No laboratory or radiological follow-ups were available and important biomarkers such as IL-6, PCT, D-dimer, and ferritin were not studied due to resource limitations imposed on the healthcare system by the ongoing conflict and the sheer number of cases brought on by the pandemic. Long-term follow-up of discharged patients was difficult to maintain. Confounding with regards to treatment could not be completely controlled. The future implications of this study are to emphasize the need to control the accompanying comorbidities and seek health care from the onset of symptoms in COVID-19 patients especially high-risk patients, males with multiple comorbidities over 60 years of age, to reduce the death rate. Furthermore, in future studies, long-term follow-up including clinical status assessment, laboratory values, specific tests, and radiological features should be considered.

Conclusion

Biomarkers that can serve as early warning and prognostic indicators of severe illness and mortality from COVID-19 include WBC count, lymphocyte differential, INR, and levels of LDH, AST, ALT, and blood glucose. These values are particularly useful in identifying high-risk patients with the highest risks of mortality, especially males with multiple comorbidities over 60 years of age. In the context of a national healthcare system stretched thin by years of civil war and sanctions, and high COVID-19 mortality rates as a consequence, extra care should be taken to use the predictive power of these biomarkers to stratify high-risk patients in the earliest possible stages of the disease to minimize severe and illness and reduce fatalities.

Ethical approval

The study was approved by ethics committee of Damascus University.

Sources of funding

The authors received no financial support for the research authorship, and publication of this article.

Author contribution

HH considered the principle author as he set the conception and design of this study, coordinated the work, participated in collecting the data, following the patients, analyzing the data, interpretation of the data, writing the first draft, and revising the final draft. HT participated in collecting the data, following the patients, analyzing the data, interpretation of the data, writing the first draft, and revising the final draft. EZ participated in collecting the data, following the patients, analyzing the data, interpretation of the data, writing the first draft, and revising the final draft. AT participated in collecting the data, interpretation of the data, writing the first draft, and revising the final draft. HA participated in editing and revising the final draft. MH supervised this study, participated in interpretation of the data, editing the first draft, and revising the final draft. All the authors read and approved the final manuscript.

Registration of research studies

Name of the registry: Clinical Characteristics and Prognosis of COVID-19 Patients in Syria: A cross-sectional Multicenter Study. Unique Identifying number or registration ID: 7904. Hyperlink to your specific registration (must be publicly accessible and will be checked): https://www.researchregistry.com/browse-the-registry#home/

Guarantor

All the listed authors.

Consent

The obligation of written informed consent was waived by Damascus University's ethics committee due to the nature of the disease being studied and the urgent need for data collection.

Availability of data and materials

All data generated or analyzed during this study are available from the corresponding author upon reasonable request.

Provenance and peer review

Not commissioned, externally peer-reviewed.

Declaration of competing interest

The authors declare that there is no conflict of interest.

(Data entries)
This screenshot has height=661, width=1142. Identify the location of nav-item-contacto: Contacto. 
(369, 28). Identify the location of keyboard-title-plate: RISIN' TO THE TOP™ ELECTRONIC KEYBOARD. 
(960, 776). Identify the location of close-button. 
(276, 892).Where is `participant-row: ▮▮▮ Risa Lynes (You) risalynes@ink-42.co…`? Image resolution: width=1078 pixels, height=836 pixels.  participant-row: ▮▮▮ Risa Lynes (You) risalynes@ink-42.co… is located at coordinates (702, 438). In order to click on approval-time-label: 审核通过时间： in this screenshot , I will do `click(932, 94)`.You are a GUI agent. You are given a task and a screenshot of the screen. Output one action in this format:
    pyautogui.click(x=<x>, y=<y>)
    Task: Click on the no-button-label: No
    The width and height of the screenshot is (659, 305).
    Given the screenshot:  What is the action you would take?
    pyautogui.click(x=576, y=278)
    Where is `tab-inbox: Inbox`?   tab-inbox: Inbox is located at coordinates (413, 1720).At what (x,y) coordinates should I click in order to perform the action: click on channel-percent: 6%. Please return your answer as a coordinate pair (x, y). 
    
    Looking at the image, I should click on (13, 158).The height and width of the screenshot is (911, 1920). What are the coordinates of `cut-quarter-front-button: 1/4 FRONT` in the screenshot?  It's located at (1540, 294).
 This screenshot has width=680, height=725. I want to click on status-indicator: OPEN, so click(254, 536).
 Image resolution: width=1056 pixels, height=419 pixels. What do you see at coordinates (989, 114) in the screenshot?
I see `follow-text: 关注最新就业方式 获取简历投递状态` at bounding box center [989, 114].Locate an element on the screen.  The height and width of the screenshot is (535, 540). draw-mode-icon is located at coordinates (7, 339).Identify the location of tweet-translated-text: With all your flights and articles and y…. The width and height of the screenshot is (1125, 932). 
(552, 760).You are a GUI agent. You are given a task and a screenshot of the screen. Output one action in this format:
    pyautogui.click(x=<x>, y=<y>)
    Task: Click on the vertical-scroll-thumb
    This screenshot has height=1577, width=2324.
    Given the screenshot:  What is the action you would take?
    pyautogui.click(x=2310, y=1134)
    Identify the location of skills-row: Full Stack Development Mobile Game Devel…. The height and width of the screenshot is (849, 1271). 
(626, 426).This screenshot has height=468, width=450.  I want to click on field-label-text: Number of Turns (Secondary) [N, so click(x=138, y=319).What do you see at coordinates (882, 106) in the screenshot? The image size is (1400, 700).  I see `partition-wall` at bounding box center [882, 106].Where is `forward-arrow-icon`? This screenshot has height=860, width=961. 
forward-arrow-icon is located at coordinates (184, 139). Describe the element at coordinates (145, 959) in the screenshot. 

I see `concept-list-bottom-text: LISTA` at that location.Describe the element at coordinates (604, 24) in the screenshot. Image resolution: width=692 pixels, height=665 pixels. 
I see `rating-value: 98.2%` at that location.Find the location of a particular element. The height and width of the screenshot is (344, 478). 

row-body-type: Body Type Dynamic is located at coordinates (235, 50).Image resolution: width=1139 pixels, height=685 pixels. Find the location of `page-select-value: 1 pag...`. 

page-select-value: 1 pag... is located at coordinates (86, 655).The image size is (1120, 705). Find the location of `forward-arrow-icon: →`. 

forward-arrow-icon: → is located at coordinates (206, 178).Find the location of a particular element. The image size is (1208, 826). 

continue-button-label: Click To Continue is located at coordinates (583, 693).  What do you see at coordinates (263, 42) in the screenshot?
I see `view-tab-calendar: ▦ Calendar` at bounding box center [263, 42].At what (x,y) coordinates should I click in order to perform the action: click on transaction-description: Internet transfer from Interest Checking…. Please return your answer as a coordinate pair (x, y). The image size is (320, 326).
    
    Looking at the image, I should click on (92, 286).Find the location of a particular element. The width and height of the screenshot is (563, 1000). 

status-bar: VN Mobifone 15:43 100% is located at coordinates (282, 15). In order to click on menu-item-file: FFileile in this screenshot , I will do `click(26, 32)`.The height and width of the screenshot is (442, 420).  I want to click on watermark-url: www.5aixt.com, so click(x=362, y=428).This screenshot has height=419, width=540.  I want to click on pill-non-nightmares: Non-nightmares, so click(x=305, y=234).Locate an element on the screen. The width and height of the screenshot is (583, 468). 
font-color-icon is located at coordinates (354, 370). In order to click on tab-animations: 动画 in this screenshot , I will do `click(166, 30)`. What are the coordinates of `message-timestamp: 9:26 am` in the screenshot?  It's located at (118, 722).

*TASK REQUIREMENTS:* Write out the passage of the COVID-19 study text above that begins with the words containing "Name of the" and ends with "for data collection.".

*REPLY TO THE EXERCISE:*
Name of the registry: Clinical Characteristics and Prognosis of COVID-19 Patients in Syria: A cross-sectional Multicenter Study. Unique Identifying number or registration ID: 7904. Hyperlink to your specific registration (must be publicly accessible and will be checked): https://www.researchregistry.com/browse-the-registry#home/

Guarantor

All the listed authors.

Consent

The obligation of written informed consent was waived by Damascus University's ethics committee due to the nature of the disease being studied and the urgent need for data collection.